Legacy systems carry innate vulnerabilities because of their age.
Will Ash is senior director of security for U.S. public sector at Cisco Systems.
Out with the old and in with the new. The phrase is undoubtedly applicable when discussing some of the technologies and systems still being used by U.S. government agencies.
Earlier this year, a Government Accountability Office report cited several examples from agencies using technology more than 50 years old.
» Get the best federal technology news and ideas delivered right to your inbox. Sign up here.
Remember when computers used floppy disks? The Pentagon’s Strategic Automated Command and Control System, which controls U.S. nuclear operations, is running on a computer from 1970s that still uses 8-inch floppy disks.
The Veterans Affairs Department's payroll system is using a version of programming language called Common Business Oriented Language, or COBOL, developed in the 1950s and ‘60s. This same outdated language is also used to track veteran claims for benefits, eligibility and dates of death.
Also, the Treasury Department is using assembly language code, a 50-plus-year-old computer code difficult to write and maintain, to track tax information and refunds for both individuals and businesses.
In addition, programming language like COBOL are so outdated, most universities don’t offer it as part of the curriculum. As a result, agencies using older language now face a shrinking talent pool to find and maintain personnel with the skills needed to use this technology.
Not only do legacy systems present obstacles from an operations standpoint, but they also carry innate vulnerabilities because of their age. There is large pool of legacy systems and technology in government that is at nearing end-of-life or end-of-support. For instance, the Transportation Department’s system to track hazardous material incidents is not only old, it uses an application no longer supported by the manufacturer and that presents security risks.
One of the more notable issues for agencies are the network infrastructure security challenges caused by server applications that aren’t being updated. In many cases, these are big applications agency employees use daily, but the patches being issued aren’t being adopted fast enough, which leaves organizations vulnerable and open doors for malicious actors to enter the network. Further, threat actors today are evolving so quickly that once an agency does patch one vulnerability, it’s highly likely threat actors have already found a workaround to that patch.
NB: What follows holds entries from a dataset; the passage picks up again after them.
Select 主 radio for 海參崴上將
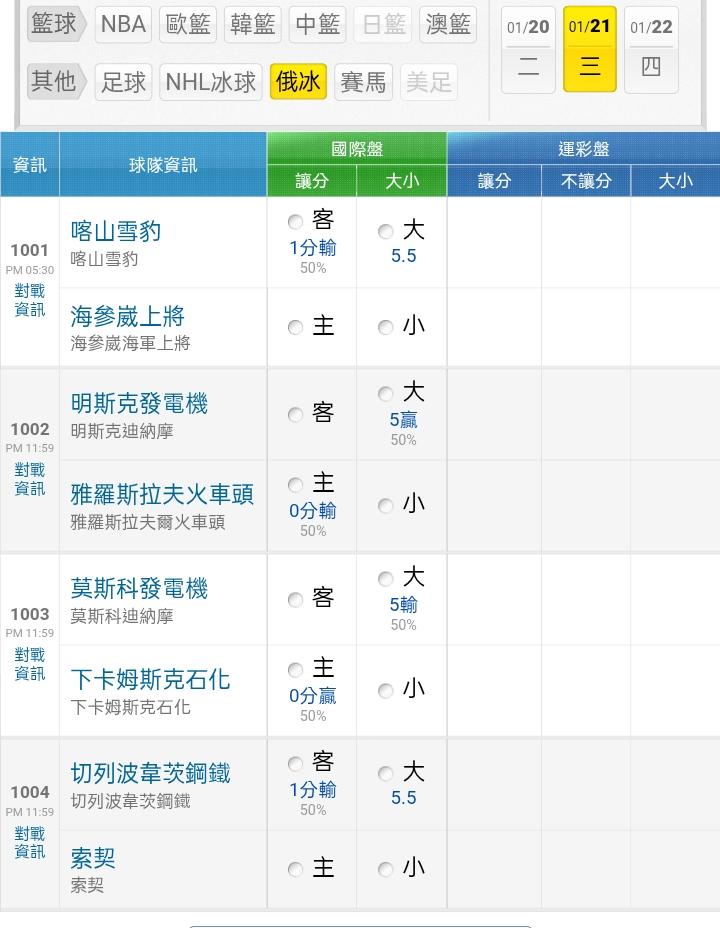 point(295,327)
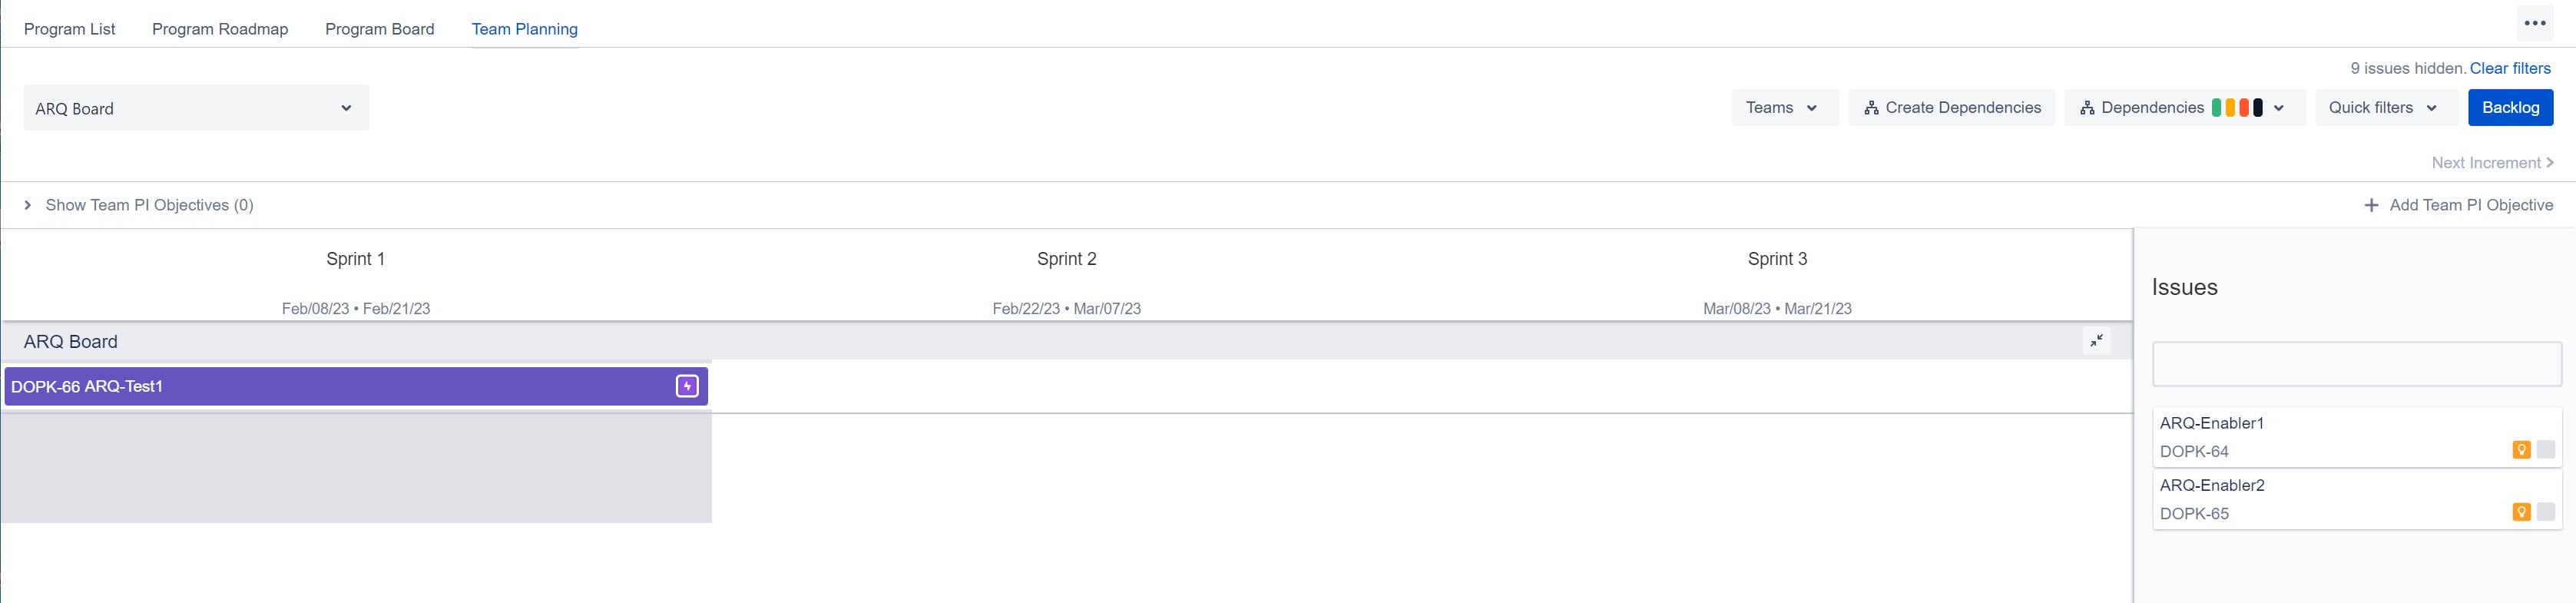Click the Issues search input field
2576x603 pixels.
click(x=2356, y=364)
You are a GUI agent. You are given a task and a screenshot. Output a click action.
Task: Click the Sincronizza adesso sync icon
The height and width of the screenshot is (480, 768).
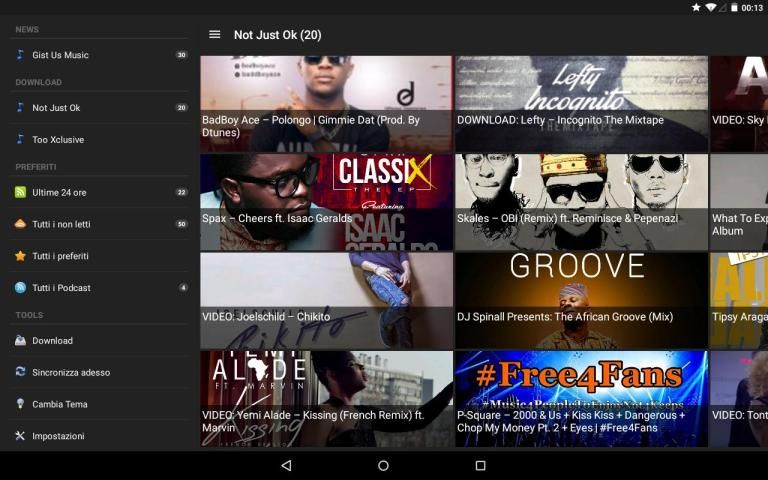tap(20, 372)
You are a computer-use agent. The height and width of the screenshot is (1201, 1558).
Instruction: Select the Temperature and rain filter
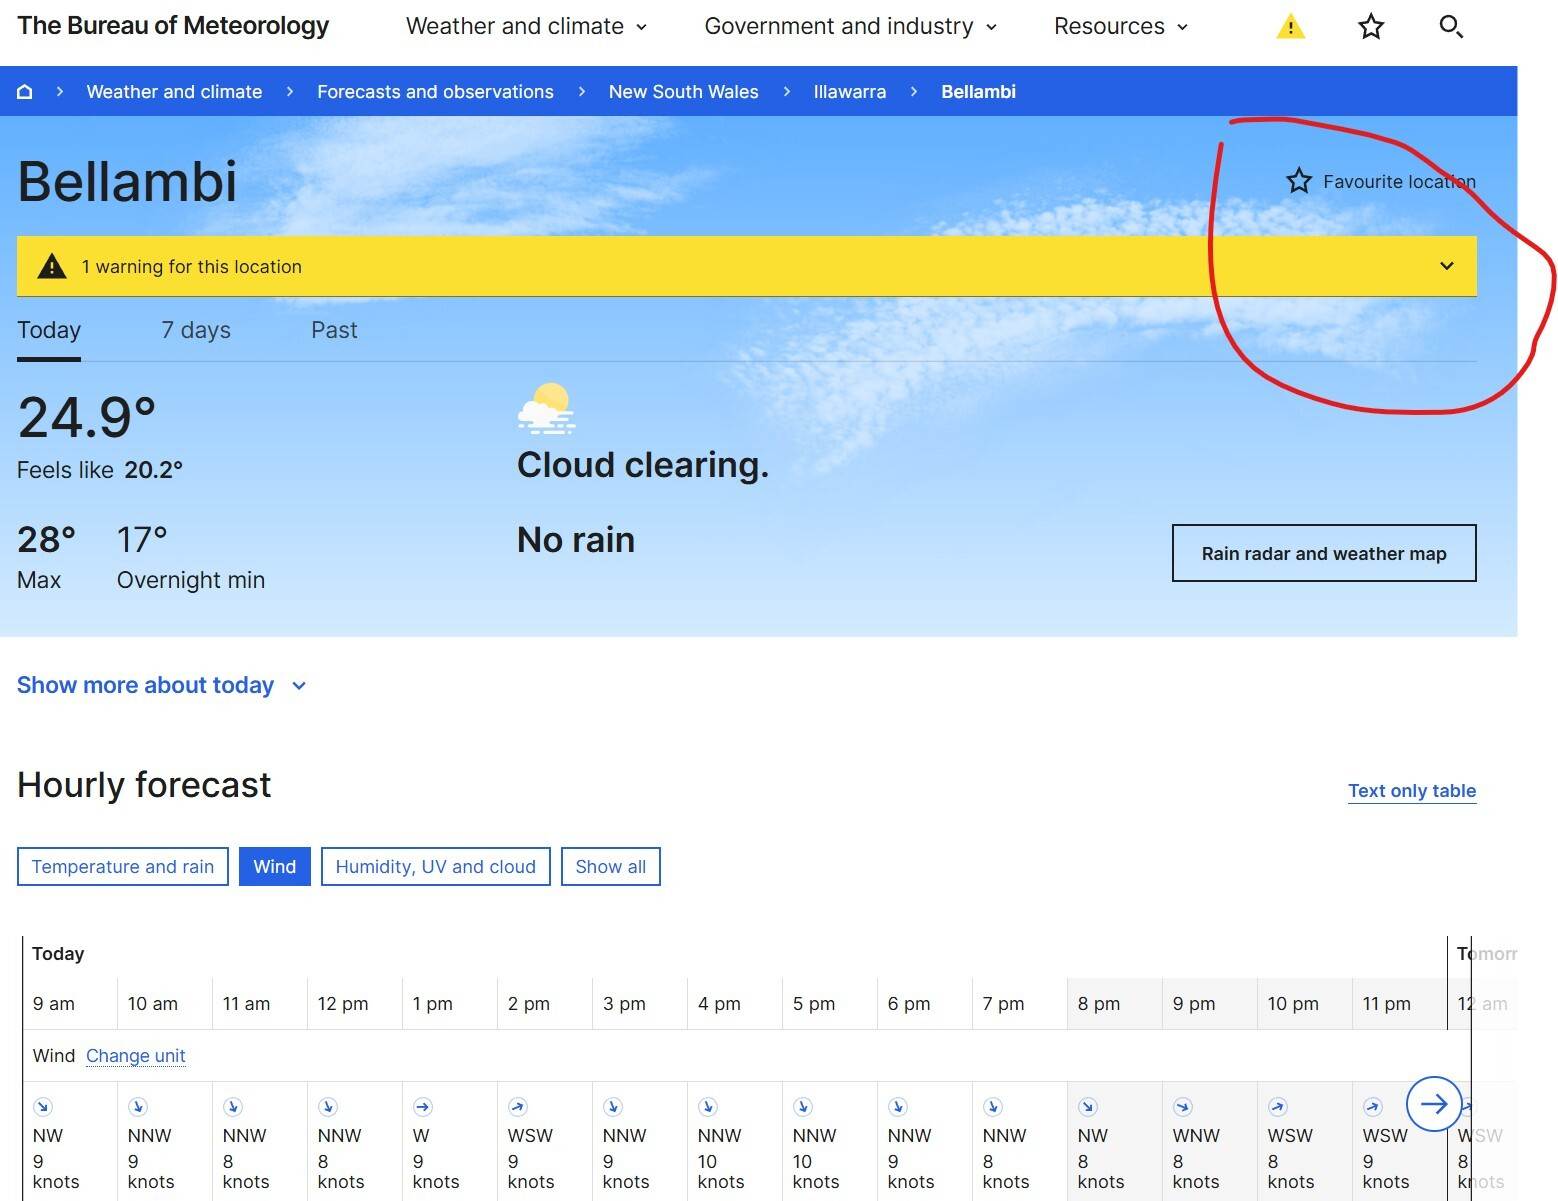click(x=123, y=867)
Modernizing IT infrastructure is critical to combating today’s threats. Breach campaigns can last for months with actors navigating networks unnoticed for significant time before an actual attack is launched. Legacy systems enable this behavior by giving threats what they want: time to operate.
Investing in updated infrastructure will help close that window and reduce the bad guys’ time to operate. Modern infrastructure offers a foundation for agencies to adopt the latest threat detection capabilities, something that isn’t possible with legacy systems. Maintaining legacy technologies has handcuffed federals agencies from being able to improve security.
On top of these concerns, the growing cost of maintaining legacy systems and technology is a significant problem. The GAO report found agencies spent more than 75 percent of the IT budget for fiscal year 2015 on operations and maintenance as opposed to development and modernization. And a more recent report from IDC Government Insights found that number to be even higher, with some agencies spending upwards of 90 percent of their IT budget on operations and maintenance.
The good news is the need for IT modernization has been getting increasingly more attention. The Modernizing Government Technology Act passed in the House with bipartisan support. The goal of the bill is to create working capital funds from which agencies could apply for funding specific modernization efforts.
Putting aside the details, this is generally a good sign because it means government legislators and chief information officers are recognizing the effect modernization decisions will have on both federal operations and security moving forward.
This is true from an innovation standpoint as well. Cloud-based solutions and shared services models present new opportunities government, but many agencies need to refresh their IT core in order to launch these applications.
Also, all of the exciting opportunities surrounding the internet of things—smart city technologies, the connected battlefield and smart buildings—can’t be realized without updating outdated infrastructure. And the advanced security and real-time capabilities needed to effectively protect these connected environments can’t be deployed without modern, digital ready infrastructure at the core.
The lesson is simple—you can’t put a new addition on a house if the foundation beneath won’t support it. Government modernization has a long way to go, but it sounds like we’re heading down the right path.